* TASK STATEMENT:
The lines to extract begin at the one containing "The height and width of the screenshot is (810, 1512)." and run to the end of the listing; set them down exactly and alone.

#### SUPPLIED MATERIAL ####

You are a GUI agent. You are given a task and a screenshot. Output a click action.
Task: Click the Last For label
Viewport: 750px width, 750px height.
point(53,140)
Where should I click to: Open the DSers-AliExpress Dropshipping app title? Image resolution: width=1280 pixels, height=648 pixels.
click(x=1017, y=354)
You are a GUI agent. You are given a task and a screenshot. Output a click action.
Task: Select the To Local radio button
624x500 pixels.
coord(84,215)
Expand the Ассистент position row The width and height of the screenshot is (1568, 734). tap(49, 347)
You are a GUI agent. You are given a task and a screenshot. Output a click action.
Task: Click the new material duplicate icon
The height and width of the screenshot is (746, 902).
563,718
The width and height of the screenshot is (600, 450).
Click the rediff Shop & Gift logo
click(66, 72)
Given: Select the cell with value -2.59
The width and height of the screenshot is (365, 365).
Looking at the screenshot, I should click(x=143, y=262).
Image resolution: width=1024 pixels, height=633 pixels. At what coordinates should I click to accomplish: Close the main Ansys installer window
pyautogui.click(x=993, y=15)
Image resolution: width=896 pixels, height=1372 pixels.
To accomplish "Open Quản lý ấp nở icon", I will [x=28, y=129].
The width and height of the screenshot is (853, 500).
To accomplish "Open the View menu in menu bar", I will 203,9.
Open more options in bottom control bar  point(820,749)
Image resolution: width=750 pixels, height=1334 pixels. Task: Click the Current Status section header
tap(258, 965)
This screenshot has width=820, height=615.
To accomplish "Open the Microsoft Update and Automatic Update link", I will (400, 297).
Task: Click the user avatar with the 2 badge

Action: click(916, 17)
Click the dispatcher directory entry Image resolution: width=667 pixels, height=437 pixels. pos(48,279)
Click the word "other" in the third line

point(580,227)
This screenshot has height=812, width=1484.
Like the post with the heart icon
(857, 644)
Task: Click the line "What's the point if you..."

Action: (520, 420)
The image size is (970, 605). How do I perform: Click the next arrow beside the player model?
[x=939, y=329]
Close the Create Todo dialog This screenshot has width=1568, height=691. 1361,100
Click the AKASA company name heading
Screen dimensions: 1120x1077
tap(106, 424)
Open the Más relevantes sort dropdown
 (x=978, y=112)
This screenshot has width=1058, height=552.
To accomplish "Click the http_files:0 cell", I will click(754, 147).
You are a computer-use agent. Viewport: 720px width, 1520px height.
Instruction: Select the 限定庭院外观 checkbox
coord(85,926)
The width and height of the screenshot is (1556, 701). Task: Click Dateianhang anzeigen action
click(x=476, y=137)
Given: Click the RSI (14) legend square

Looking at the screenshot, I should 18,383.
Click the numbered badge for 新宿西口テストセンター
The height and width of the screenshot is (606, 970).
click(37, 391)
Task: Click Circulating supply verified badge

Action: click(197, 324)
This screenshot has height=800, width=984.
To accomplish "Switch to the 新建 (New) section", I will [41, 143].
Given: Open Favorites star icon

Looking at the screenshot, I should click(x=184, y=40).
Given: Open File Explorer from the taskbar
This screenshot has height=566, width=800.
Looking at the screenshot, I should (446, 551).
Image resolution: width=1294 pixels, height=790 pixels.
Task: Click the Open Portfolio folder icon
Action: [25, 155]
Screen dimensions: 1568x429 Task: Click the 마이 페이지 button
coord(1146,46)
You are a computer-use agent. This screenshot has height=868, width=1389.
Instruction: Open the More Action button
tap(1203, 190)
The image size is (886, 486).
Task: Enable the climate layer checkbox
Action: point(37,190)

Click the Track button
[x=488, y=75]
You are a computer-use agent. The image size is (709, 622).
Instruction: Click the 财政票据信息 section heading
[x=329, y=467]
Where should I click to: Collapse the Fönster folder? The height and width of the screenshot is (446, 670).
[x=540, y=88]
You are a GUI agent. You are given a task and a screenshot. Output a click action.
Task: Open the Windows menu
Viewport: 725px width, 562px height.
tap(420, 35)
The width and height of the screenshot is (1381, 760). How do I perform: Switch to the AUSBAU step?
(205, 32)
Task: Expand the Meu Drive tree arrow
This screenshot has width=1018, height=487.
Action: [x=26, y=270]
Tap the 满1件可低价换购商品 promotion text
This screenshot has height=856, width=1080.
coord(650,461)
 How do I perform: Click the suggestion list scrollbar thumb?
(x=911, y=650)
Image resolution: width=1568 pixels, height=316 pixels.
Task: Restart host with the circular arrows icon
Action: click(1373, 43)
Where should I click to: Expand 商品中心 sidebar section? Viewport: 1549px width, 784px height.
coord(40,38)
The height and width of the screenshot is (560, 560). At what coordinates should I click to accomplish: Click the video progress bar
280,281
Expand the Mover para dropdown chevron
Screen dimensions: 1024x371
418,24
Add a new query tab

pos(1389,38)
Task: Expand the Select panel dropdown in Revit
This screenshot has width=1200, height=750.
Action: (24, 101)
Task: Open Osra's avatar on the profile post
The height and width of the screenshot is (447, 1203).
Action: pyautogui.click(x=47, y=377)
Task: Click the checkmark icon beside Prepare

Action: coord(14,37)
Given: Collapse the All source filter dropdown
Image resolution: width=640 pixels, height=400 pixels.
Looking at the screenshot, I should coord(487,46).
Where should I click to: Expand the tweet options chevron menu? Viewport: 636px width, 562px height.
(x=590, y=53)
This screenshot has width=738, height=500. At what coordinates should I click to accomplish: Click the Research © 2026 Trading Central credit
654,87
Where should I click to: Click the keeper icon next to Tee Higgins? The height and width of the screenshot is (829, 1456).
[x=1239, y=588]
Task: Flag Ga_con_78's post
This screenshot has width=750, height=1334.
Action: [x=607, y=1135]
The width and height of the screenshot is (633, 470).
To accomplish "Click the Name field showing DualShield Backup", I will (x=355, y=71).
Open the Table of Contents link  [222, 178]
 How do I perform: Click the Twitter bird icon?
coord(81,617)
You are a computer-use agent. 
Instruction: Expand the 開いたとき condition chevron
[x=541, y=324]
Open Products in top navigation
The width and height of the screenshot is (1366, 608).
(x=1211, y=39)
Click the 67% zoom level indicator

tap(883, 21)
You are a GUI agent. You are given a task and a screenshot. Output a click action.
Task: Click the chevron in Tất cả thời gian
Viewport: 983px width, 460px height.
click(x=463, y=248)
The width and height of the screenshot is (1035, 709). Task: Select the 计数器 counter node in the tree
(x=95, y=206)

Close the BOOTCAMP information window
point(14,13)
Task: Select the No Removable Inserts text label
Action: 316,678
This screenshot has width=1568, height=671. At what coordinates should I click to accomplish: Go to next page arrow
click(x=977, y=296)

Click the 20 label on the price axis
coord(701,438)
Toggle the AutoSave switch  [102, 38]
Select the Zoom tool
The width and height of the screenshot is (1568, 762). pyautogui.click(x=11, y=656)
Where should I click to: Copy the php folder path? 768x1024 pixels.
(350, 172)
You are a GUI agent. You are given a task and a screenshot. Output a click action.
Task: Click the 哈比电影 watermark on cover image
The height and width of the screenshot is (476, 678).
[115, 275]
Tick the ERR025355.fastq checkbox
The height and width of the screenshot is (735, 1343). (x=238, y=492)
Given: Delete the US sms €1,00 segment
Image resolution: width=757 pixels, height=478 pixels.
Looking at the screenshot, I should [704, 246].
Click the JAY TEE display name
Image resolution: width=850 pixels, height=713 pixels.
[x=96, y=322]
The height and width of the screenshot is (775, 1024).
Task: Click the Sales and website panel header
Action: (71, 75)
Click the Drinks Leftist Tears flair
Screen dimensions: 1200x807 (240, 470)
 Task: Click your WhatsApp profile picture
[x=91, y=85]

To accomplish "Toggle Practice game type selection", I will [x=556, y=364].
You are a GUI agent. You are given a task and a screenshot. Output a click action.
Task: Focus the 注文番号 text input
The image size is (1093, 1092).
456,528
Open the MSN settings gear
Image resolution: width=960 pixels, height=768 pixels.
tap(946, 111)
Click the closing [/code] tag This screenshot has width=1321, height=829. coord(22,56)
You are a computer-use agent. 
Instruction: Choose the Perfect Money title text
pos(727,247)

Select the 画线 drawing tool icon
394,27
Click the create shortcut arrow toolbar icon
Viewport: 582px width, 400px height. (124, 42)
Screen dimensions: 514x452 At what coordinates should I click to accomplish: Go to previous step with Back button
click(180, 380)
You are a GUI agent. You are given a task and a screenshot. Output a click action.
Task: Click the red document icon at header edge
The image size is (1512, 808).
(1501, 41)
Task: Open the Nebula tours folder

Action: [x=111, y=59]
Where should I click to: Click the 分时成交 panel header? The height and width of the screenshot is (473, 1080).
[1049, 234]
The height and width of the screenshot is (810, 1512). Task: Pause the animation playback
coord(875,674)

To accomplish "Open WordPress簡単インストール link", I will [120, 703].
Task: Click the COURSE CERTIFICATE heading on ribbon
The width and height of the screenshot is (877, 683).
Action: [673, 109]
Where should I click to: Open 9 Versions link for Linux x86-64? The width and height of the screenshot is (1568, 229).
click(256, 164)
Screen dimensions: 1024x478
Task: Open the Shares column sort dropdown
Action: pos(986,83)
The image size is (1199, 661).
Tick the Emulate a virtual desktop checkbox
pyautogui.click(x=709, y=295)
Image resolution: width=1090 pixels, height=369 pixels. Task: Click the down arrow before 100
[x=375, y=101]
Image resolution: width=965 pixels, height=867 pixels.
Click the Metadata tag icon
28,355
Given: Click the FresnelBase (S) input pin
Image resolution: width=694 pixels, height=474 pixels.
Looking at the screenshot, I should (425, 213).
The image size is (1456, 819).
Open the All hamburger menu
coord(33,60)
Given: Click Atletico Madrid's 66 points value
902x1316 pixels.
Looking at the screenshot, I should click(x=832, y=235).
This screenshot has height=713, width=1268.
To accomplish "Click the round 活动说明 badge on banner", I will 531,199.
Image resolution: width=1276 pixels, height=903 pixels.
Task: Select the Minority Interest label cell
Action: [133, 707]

####

* FINISHED TASK:
The height and width of the screenshot is (810, 1512). Task: Pause the animation playback
coord(875,674)

To accomplish "Open WordPress簡単インストール link", I will [120, 703].
Task: Click the COURSE CERTIFICATE heading on ribbon
The width and height of the screenshot is (877, 683).
Action: [673, 109]
Where should I click to: Open 9 Versions link for Linux x86-64? The width and height of the screenshot is (1568, 229).
click(256, 164)
Screen dimensions: 1024x478
Task: Open the Shares column sort dropdown
Action: pos(986,83)
The image size is (1199, 661).
Tick the Emulate a virtual desktop checkbox
pyautogui.click(x=709, y=295)
Image resolution: width=1090 pixels, height=369 pixels. Task: Click the down arrow before 100
[x=375, y=101]
Image resolution: width=965 pixels, height=867 pixels.
Click the Metadata tag icon
28,355
Given: Click the FresnelBase (S) input pin
Image resolution: width=694 pixels, height=474 pixels.
Looking at the screenshot, I should (425, 213).
The image size is (1456, 819).
Open the All hamburger menu
coord(33,60)
Given: Click Atletico Madrid's 66 points value
902x1316 pixels.
Looking at the screenshot, I should click(x=832, y=235).
This screenshot has height=713, width=1268.
To accomplish "Click the round 活动说明 badge on banner", I will 531,199.
Image resolution: width=1276 pixels, height=903 pixels.
Task: Select the Minority Interest label cell
Action: [133, 707]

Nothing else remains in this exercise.